In applying the “transformation” branch of the test, the court states that a process is directed toward patentable subject matter “if it transforms an article into a different state or thing,” but that the “transformation must be central to the purpose of the claimed process.” Using the example of In re Abele, 684 F.2d 902 (CCPA 1982), the court clarified that operation on or “transformation” of data that is representative of a physical object, such as processing x-ray attenuation data, may also suffice under the “transformation” inquiry. Another example of sufficient “transformation” is illustrated by the claim upheld in Diehr, which recited a computerized rubber curing apparatus that operates to “transform” uncured rubber into molded, cured rubber. However, the Bilski court found the Applicants’ claims are not directed to transformation of physical objects or representations of physical objects, thereby dismissing “legal obligations, risks, and relationships” as “abstract constructs” for which no transformation occurs. Failing the “transformation” branch, the court affirmed the BPAI’s decision that the Applicants’ claims failed to meet the “machine-or-transformation” test for patentable subject matter of process claims under § 101.
Judge Dyk filed a concurring opinion joined by Judge Linn, taking issue with dissenters’ claims that the majority usurps the legislative process. Judge Dyk provides a historical analysis and statutory interpretation in support of the majority’s analysis and ultimate holding.

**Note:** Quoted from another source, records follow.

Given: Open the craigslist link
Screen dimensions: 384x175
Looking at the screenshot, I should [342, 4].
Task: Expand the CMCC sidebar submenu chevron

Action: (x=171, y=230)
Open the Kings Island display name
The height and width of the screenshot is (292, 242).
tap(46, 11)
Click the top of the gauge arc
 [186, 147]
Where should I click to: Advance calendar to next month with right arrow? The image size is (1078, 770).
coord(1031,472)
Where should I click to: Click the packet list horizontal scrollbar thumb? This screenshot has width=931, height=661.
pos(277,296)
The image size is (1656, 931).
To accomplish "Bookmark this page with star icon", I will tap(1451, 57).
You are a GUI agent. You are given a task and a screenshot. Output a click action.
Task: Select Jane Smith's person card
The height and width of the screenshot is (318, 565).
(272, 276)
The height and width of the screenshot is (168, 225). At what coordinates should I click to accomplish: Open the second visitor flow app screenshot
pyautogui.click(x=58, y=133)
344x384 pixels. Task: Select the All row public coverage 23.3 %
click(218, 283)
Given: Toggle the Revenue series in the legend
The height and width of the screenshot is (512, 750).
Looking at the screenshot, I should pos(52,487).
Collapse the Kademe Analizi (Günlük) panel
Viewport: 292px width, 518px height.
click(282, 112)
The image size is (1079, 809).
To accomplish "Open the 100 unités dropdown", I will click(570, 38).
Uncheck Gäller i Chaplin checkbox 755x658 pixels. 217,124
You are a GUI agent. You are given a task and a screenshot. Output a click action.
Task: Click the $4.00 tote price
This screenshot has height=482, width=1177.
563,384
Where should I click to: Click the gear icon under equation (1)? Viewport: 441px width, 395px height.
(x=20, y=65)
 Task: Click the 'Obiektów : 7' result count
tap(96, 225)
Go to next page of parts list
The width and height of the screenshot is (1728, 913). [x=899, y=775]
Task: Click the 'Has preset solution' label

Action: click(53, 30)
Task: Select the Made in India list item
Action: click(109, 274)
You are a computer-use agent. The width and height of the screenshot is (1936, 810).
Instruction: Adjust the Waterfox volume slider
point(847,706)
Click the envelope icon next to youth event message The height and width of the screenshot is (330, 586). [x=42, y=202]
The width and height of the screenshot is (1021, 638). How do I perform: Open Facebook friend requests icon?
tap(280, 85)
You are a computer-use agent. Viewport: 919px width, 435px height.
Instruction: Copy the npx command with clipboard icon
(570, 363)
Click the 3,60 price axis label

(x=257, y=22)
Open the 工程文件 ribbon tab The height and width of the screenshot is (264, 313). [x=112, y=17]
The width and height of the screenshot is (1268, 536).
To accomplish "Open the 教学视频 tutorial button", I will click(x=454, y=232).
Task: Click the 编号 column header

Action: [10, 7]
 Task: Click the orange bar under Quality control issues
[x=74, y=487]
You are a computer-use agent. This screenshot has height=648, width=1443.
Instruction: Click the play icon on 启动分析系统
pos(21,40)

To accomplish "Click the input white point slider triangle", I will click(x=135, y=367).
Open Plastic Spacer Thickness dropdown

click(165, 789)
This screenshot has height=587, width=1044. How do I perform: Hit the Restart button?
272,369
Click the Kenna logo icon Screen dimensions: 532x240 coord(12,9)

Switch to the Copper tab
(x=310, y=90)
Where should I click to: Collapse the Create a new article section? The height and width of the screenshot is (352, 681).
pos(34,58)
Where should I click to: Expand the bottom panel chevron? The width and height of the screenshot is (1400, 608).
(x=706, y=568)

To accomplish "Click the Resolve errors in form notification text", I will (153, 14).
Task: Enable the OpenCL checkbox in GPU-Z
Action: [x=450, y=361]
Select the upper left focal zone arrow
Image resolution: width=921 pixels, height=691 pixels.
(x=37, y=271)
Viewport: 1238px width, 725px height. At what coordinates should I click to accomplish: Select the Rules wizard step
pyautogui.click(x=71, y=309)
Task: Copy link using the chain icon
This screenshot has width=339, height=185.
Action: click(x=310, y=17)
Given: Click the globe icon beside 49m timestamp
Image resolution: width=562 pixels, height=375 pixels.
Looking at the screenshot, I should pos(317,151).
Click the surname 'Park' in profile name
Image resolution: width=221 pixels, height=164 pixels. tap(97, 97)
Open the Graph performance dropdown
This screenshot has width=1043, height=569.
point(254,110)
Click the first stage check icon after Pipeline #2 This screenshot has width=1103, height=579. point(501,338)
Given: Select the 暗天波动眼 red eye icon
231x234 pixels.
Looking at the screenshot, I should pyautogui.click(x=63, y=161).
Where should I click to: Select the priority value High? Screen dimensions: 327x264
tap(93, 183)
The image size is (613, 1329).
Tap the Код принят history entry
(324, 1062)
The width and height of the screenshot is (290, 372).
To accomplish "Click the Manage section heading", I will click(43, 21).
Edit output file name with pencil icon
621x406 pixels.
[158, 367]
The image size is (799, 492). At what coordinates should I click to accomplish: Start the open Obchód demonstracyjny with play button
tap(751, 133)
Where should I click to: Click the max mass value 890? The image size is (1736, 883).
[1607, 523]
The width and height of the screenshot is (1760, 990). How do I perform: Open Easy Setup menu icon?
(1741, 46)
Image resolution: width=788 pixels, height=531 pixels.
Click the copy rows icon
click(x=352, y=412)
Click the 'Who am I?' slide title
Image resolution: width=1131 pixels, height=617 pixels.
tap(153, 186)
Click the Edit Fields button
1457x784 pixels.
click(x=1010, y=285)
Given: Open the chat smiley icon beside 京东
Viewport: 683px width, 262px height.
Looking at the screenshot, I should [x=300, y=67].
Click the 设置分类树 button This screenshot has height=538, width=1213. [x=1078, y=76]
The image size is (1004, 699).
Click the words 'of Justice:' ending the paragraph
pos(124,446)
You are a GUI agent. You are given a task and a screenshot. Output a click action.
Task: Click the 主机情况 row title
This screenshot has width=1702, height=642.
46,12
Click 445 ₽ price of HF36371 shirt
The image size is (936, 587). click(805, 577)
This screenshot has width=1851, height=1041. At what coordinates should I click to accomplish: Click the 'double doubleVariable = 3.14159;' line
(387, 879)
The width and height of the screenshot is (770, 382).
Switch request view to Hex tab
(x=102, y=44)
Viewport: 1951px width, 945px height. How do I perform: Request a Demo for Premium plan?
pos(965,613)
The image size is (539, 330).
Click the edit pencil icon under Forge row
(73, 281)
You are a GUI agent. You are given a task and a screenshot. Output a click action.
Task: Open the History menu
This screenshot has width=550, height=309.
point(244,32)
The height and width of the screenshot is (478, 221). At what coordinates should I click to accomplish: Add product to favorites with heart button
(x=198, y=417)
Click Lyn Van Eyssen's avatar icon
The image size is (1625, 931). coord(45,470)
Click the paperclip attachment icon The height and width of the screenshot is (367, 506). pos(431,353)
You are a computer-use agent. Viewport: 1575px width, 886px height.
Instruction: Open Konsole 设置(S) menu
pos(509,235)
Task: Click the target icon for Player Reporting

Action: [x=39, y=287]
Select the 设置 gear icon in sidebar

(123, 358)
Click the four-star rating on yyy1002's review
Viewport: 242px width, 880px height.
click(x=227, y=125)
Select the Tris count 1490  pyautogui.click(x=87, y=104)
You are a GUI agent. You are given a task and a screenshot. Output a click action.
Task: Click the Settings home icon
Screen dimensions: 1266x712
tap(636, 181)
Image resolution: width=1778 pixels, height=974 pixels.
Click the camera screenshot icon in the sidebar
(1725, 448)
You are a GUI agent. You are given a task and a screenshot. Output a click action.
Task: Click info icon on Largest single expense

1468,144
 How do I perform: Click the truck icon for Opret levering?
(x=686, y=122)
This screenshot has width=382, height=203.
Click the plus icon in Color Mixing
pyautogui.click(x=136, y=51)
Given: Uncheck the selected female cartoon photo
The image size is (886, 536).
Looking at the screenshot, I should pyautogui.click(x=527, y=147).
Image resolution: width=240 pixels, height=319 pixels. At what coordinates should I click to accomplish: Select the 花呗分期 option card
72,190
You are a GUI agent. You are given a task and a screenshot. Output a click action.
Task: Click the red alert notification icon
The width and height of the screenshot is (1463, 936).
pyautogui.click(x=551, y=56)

Judges Newman, Mayer, and Rader each filed dissenting opinions. Judge Newman’s 41-page dissent argues that the majority’s construction is contrary to the statute and usurps legislative authority. Judge Rader’s dissent alleges that the majority takes dicta from the earlier Supreme Court opinions out of context and applies them during a technological age when they may no longer be relevant.
Judge Mayer, however, argues that business methods should not be provided protection at all, and that the decision did not go far enough to constrain such protection.
The Federal Circuit has thus decided that the only rule by which patentable subject matter under § 101 for process claims should be analyzed is the “machine-or-transformation test.” Accordingly, taking the few clues provided by the decision, process claims that recite any "fundamental principles" should, at the very least, apply the "fundamental principles" to or by a particular machine or apparatus, or specifically “transform” an article or other matter as a result of the "fundamental principles," to satisfy the “machine-or-transformation test” as provided by the en banc decision in Bilski.